■ INSTRUCTIONS FOR THE TASK: Copy the data below verbatim, leaving no line out.

Start of SOURCE RECORDS

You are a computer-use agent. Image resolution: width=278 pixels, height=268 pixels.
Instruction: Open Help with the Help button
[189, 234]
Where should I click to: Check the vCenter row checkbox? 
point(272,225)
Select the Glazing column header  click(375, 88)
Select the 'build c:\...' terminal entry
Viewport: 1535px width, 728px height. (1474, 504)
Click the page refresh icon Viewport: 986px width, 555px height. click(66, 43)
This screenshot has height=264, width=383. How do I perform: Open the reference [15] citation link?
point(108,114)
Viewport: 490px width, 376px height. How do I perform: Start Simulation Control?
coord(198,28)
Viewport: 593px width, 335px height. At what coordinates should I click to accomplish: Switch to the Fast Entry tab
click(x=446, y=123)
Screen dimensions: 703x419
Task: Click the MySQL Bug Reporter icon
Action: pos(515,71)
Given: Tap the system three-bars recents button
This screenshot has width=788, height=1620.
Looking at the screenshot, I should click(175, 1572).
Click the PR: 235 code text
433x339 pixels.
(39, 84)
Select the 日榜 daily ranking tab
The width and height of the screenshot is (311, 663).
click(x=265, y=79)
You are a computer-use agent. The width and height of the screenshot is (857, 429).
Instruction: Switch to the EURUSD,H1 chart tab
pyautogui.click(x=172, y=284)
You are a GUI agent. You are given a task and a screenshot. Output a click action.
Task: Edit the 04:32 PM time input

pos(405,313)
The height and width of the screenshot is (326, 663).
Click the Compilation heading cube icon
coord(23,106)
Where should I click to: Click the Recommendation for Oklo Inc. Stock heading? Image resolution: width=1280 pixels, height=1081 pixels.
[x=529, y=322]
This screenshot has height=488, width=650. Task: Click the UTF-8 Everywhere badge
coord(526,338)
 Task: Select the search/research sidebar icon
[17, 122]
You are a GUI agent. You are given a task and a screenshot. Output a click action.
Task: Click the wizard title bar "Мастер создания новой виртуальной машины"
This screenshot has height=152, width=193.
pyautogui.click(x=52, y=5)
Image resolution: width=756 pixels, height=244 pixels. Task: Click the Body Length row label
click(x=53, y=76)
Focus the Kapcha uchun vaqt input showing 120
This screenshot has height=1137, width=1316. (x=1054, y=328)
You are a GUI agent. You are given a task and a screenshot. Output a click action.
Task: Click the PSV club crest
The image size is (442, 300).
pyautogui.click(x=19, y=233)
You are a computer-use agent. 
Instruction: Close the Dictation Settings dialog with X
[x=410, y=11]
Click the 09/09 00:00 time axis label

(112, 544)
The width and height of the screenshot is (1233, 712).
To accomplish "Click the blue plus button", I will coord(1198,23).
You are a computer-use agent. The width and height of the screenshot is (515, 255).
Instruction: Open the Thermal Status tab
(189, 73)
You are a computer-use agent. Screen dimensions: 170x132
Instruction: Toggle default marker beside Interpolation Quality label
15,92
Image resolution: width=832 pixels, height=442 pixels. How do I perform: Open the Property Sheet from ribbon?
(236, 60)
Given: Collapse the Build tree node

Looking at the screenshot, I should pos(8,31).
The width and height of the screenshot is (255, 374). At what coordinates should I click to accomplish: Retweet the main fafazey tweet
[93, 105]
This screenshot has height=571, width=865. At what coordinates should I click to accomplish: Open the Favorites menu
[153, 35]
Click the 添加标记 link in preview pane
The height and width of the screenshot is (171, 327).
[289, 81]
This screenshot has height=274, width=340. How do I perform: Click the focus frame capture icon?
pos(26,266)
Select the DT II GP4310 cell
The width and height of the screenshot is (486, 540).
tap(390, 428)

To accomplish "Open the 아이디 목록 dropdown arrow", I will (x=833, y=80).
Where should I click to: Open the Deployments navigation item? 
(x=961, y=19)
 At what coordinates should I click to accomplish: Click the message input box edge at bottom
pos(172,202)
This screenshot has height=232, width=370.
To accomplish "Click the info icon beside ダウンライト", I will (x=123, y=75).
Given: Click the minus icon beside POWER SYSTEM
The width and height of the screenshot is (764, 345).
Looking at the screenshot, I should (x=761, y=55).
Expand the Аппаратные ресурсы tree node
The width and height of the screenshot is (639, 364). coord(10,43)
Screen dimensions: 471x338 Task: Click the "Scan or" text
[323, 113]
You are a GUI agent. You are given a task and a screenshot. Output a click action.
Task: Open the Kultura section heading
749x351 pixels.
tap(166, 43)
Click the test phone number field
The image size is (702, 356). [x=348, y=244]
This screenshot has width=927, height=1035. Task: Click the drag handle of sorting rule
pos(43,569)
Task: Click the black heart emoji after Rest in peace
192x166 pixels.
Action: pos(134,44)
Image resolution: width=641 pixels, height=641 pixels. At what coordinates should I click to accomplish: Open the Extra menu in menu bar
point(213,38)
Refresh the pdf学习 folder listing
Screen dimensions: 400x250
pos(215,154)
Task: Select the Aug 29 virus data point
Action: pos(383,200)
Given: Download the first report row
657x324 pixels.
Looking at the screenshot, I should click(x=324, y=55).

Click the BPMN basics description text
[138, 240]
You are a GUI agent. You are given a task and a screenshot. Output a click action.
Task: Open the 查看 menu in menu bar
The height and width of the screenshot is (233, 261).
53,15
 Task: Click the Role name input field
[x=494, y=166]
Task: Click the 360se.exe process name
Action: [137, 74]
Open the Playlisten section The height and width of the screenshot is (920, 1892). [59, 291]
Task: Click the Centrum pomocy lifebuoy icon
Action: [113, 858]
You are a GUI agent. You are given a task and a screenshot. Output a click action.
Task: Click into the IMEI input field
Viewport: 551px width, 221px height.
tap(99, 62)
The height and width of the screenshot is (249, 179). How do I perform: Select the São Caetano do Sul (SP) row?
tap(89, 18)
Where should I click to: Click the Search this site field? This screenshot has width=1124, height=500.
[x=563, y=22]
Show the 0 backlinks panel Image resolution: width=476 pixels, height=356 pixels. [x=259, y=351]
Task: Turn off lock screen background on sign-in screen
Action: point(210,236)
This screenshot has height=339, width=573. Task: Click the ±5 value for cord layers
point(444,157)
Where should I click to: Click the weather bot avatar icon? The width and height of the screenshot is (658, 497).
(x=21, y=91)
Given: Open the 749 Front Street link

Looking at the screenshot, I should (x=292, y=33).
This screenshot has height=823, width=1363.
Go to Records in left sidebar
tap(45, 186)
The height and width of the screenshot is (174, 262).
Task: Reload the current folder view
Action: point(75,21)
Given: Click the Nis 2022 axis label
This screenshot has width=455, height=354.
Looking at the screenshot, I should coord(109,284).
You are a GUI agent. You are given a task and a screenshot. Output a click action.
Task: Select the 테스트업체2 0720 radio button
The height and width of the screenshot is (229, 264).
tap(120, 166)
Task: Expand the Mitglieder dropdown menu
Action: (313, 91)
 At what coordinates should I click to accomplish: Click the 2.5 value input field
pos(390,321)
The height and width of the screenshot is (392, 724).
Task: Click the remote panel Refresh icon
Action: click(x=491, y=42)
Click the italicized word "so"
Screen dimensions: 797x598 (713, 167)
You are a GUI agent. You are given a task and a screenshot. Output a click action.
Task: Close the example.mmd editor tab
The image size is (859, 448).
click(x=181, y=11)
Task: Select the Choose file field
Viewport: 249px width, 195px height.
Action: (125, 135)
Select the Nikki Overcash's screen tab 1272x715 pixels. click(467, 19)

End of SOURCE RECORDS

■ WRITTEN ANSWER:
You are a computer-use agent. Image resolution: width=278 pixels, height=268 pixels.
Instruction: Open Help with the Help button
[189, 234]
Where should I click to: Check the vCenter row checkbox? 
point(272,225)
Select the Glazing column header  click(375, 88)
Select the 'build c:\...' terminal entry
Viewport: 1535px width, 728px height. (1474, 504)
Click the page refresh icon Viewport: 986px width, 555px height. click(66, 43)
This screenshot has height=264, width=383. How do I perform: Open the reference [15] citation link?
point(108,114)
Viewport: 490px width, 376px height. How do I perform: Start Simulation Control?
coord(198,28)
Viewport: 593px width, 335px height. At what coordinates should I click to accomplish: Switch to the Fast Entry tab
click(x=446, y=123)
Screen dimensions: 703x419
Task: Click the MySQL Bug Reporter icon
Action: pos(515,71)
Given: Tap the system three-bars recents button
This screenshot has width=788, height=1620.
Looking at the screenshot, I should click(175, 1572).
Click the PR: 235 code text
433x339 pixels.
(39, 84)
Select the 日榜 daily ranking tab
The width and height of the screenshot is (311, 663).
click(x=265, y=79)
You are a computer-use agent. The width and height of the screenshot is (857, 429).
Instruction: Switch to the EURUSD,H1 chart tab
pyautogui.click(x=172, y=284)
You are a GUI agent. You are given a task and a screenshot. Output a click action.
Task: Edit the 04:32 PM time input

pos(405,313)
The height and width of the screenshot is (326, 663).
Click the Compilation heading cube icon
coord(23,106)
Where should I click to: Click the Recommendation for Oklo Inc. Stock heading? Image resolution: width=1280 pixels, height=1081 pixels.
[x=529, y=322]
This screenshot has height=488, width=650. Task: Click the UTF-8 Everywhere badge
coord(526,338)
 Task: Select the search/research sidebar icon
[17, 122]
You are a GUI agent. You are given a task and a screenshot. Output a click action.
Task: Click the wizard title bar "Мастер создания новой виртуальной машины"
This screenshot has height=152, width=193.
pyautogui.click(x=52, y=5)
Image resolution: width=756 pixels, height=244 pixels. Task: Click the Body Length row label
click(x=53, y=76)
Focus the Kapcha uchun vaqt input showing 120
This screenshot has height=1137, width=1316. (x=1054, y=328)
You are a GUI agent. You are given a task and a screenshot. Output a click action.
Task: Click the PSV club crest
The image size is (442, 300).
pyautogui.click(x=19, y=233)
You are a computer-use agent. 
Instruction: Close the Dictation Settings dialog with X
[x=410, y=11]
Click the 09/09 00:00 time axis label

(112, 544)
The width and height of the screenshot is (1233, 712).
To accomplish "Click the blue plus button", I will coord(1198,23).
You are a computer-use agent. The width and height of the screenshot is (515, 255).
Instruction: Open the Thermal Status tab
(189, 73)
You are a computer-use agent. Screen dimensions: 170x132
Instruction: Toggle default marker beside Interpolation Quality label
15,92
Image resolution: width=832 pixels, height=442 pixels. How do I perform: Open the Property Sheet from ribbon?
(236, 60)
Given: Collapse the Build tree node

Looking at the screenshot, I should pos(8,31).
The width and height of the screenshot is (255, 374). At what coordinates should I click to accomplish: Retweet the main fafazey tweet
[93, 105]
This screenshot has height=571, width=865. At what coordinates should I click to accomplish: Open the Favorites menu
[153, 35]
Click the 添加标记 link in preview pane
The height and width of the screenshot is (171, 327).
[289, 81]
This screenshot has height=274, width=340. How do I perform: Click the focus frame capture icon?
pos(26,266)
Select the DT II GP4310 cell
The width and height of the screenshot is (486, 540).
tap(390, 428)

To accomplish "Open the 아이디 목록 dropdown arrow", I will (x=833, y=80).
Where should I click to: Open the Deployments navigation item? 
(x=961, y=19)
 At what coordinates should I click to accomplish: Click the message input box edge at bottom
pos(172,202)
This screenshot has height=232, width=370.
To accomplish "Click the info icon beside ダウンライト", I will (x=123, y=75).
Given: Click the minus icon beside POWER SYSTEM
The width and height of the screenshot is (764, 345).
Looking at the screenshot, I should (x=761, y=55).
Expand the Аппаратные ресурсы tree node
The width and height of the screenshot is (639, 364). coord(10,43)
Screen dimensions: 471x338 Task: Click the "Scan or" text
[323, 113]
You are a GUI agent. You are given a task and a screenshot. Output a click action.
Task: Open the Kultura section heading
749x351 pixels.
tap(166, 43)
Click the test phone number field
The image size is (702, 356). [x=348, y=244]
This screenshot has width=927, height=1035. Task: Click the drag handle of sorting rule
pos(43,569)
Task: Click the black heart emoji after Rest in peace
192x166 pixels.
Action: pos(134,44)
Image resolution: width=641 pixels, height=641 pixels. At what coordinates should I click to accomplish: Open the Extra menu in menu bar
point(213,38)
Refresh the pdf学习 folder listing
Screen dimensions: 400x250
pos(215,154)
Task: Select the Aug 29 virus data point
Action: pos(383,200)
Given: Download the first report row
657x324 pixels.
Looking at the screenshot, I should click(x=324, y=55).

Click the BPMN basics description text
[138, 240]
You are a GUI agent. You are given a task and a screenshot. Output a click action.
Task: Open the 查看 menu in menu bar
The height and width of the screenshot is (233, 261).
53,15
 Task: Click the Role name input field
[x=494, y=166]
Task: Click the 360se.exe process name
Action: [137, 74]
Open the Playlisten section The height and width of the screenshot is (920, 1892). [59, 291]
Task: Click the Centrum pomocy lifebuoy icon
Action: [113, 858]
You are a GUI agent. You are given a task and a screenshot. Output a click action.
Task: Click into the IMEI input field
Viewport: 551px width, 221px height.
tap(99, 62)
The height and width of the screenshot is (249, 179). How do I perform: Select the São Caetano do Sul (SP) row?
tap(89, 18)
Where should I click to: Click the Search this site field? This screenshot has width=1124, height=500.
[x=563, y=22]
Show the 0 backlinks panel Image resolution: width=476 pixels, height=356 pixels. [x=259, y=351]
Task: Turn off lock screen background on sign-in screen
Action: point(210,236)
This screenshot has height=339, width=573. Task: Click the ±5 value for cord layers
point(444,157)
Where should I click to: Click the weather bot avatar icon? The width and height of the screenshot is (658, 497).
(x=21, y=91)
Given: Open the 749 Front Street link

Looking at the screenshot, I should (x=292, y=33).
This screenshot has height=823, width=1363.
Go to Records in left sidebar
tap(45, 186)
The height and width of the screenshot is (174, 262).
Task: Reload the current folder view
Action: point(75,21)
Given: Click the Nis 2022 axis label
This screenshot has width=455, height=354.
Looking at the screenshot, I should coord(109,284).
You are a GUI agent. You are given a task and a screenshot. Output a click action.
Task: Select the 테스트업체2 0720 radio button
The height and width of the screenshot is (229, 264).
tap(120, 166)
Task: Expand the Mitglieder dropdown menu
Action: (313, 91)
 At what coordinates should I click to accomplish: Click the 2.5 value input field
pos(390,321)
The height and width of the screenshot is (392, 724).
Task: Click the remote panel Refresh icon
Action: click(x=491, y=42)
Click the italicized word "so"
Screen dimensions: 797x598 (713, 167)
You are a GUI agent. You are given a task and a screenshot. Output a click action.
Task: Close the example.mmd editor tab
The image size is (859, 448).
click(x=181, y=11)
Task: Select the Choose file field
Viewport: 249px width, 195px height.
Action: (125, 135)
Select the Nikki Overcash's screen tab 1272x715 pixels. click(467, 19)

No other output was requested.